BOCA SACÓ LA DIFERENCIA Y AHORA ESPERA TRANQUILO
Victoria de Boca sobre América de Cali. Dos a cero en una Bombonera repleta. A esta altura, el hincha se pregunta si la final ya está asegurada. ¿Alcanzan esos goles para ir a la revancha a Colombia? ¿O es poco? Ganar siempre sirve, por más suene a frase de Perogrullo. Y más por dos goles. Por eso, con la diferencia en el bolsillo y con el segundo tiempo jugado, la tranquilidad es evidente de cara a lo que viene.
De menos a mayor
Boca arrancó muy apurado, como queriendo resolver todo de un plumazo. Y así, claro, no tardó en caer en repetidas imprecisiones. Para colmo, los colombianos se tiraron atrás y por nada en el mundo quisieron la iniciativa. Un planteo mezquino, podría decirse, pero ojo que también sacaron rápidas contras que, más de una vez, dejaron mal parada a la última línea local.
El problema de Boca en el primer tiempo pasó por su falta de precisión a la hora de manejar la pelota. Ninguno de los volantes se adueñó de la conducción y esto obligó a que el Chelo Delgado, quien salió jugando de punta junto a Tevez, se tirara unos metros atrás para arrancar en tres cuartos de cancha. Y a partir de esto, Boca controló mucho más la pelota, pero perdió peso en los metros finales, donde Tevez quedó solo y su alma para lidiar contra los defensores rivales.

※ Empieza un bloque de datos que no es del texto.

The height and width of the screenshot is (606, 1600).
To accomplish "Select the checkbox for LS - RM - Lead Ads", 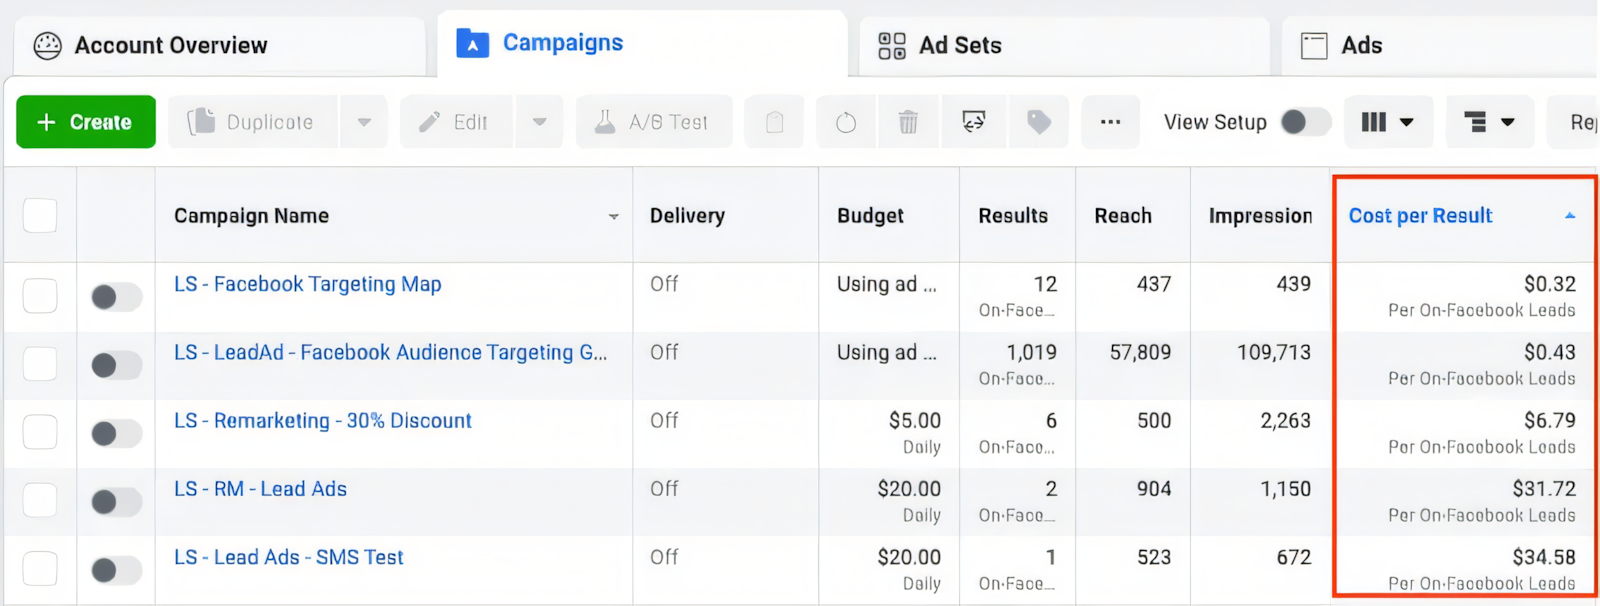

Para colmo, los laterales no le aportaron salida al equipo. Ibarra, después de la inactividad que tuvo por una lesión, no fue el mismo. La pedía siempre, es cierto, pero le costaba proyectarse como lo hace habitualmente. Mientras que Clemente Rodríguez, en el otro lado, jugó mitad con la idea de atacar y la otra mitad preocupado por las corridas de Vásquez, quien se las ingenió para ganarle las espaldas.
Los minutos fueron pasando y el cero se mantuvo. Boca era puro nervio y, en medio de la desesperación, apostó a los pelotazos que no condujeron a ningún lado. También hubo imprecisiones, algunas infantiles como las de Donnet. ¿América? Se lo vio muy tranquilo, como seguro de su poderío y, fundamentalmente, del inteligente esquema con que salió a jugar a una Bombonera repleta.
Cuando aumentó la inquietud, adentro y en las tribunas, todas las quejas recayeron sobre el árbitro paraguayo Epifanio González, a quien culparon (no siempre con razón) de todos los males que andaban dando vuelta.
Así se fue yendo un primer tiempo en el que Boca tuvo el manejo del juego, pero le faltó ese momento de pausa para tratar de lograr el desequilibrio.
A los 41 minutos llegó la primera gran explosión de la noche, cuando el Flaco Schiavi, puro coraje, metió un cabezazo que tras dar en el palo se metió. Uno a cero. Y Boca siguió buscando para tratar de aumentar.
Otra fue la historia en el segundo tiempo. Por ahí sí, Boca se pareció a Boca. No lució ni tiró caños, pero tuvo otra predisposición. Indudablemente el gol lo tranquilizó, le hizo bajar un cambio y no tardó en arrinconar al América, que ya no mostró la seguridad del comienzo. Al contrario, se desesperó y por momentos la pasó verdaderamente mal. Porque Delgado, ya jugando en todo el frente de ataque, se asoció muy bien a Tevez. Además, Caneo (salió a jugar el segundo tiempo en lugar de Donnet) le dio mucha más dinámica al mediocampo.
En el final, el partido se ensució. Se fueron expulsados Ibarra y Castillo, hubo forcejeos y el segundo gol, esa definición exquisita de Tevez, calmó los ánimos. Fue la sentencia de la victoria que permite respirar con tranquilidad.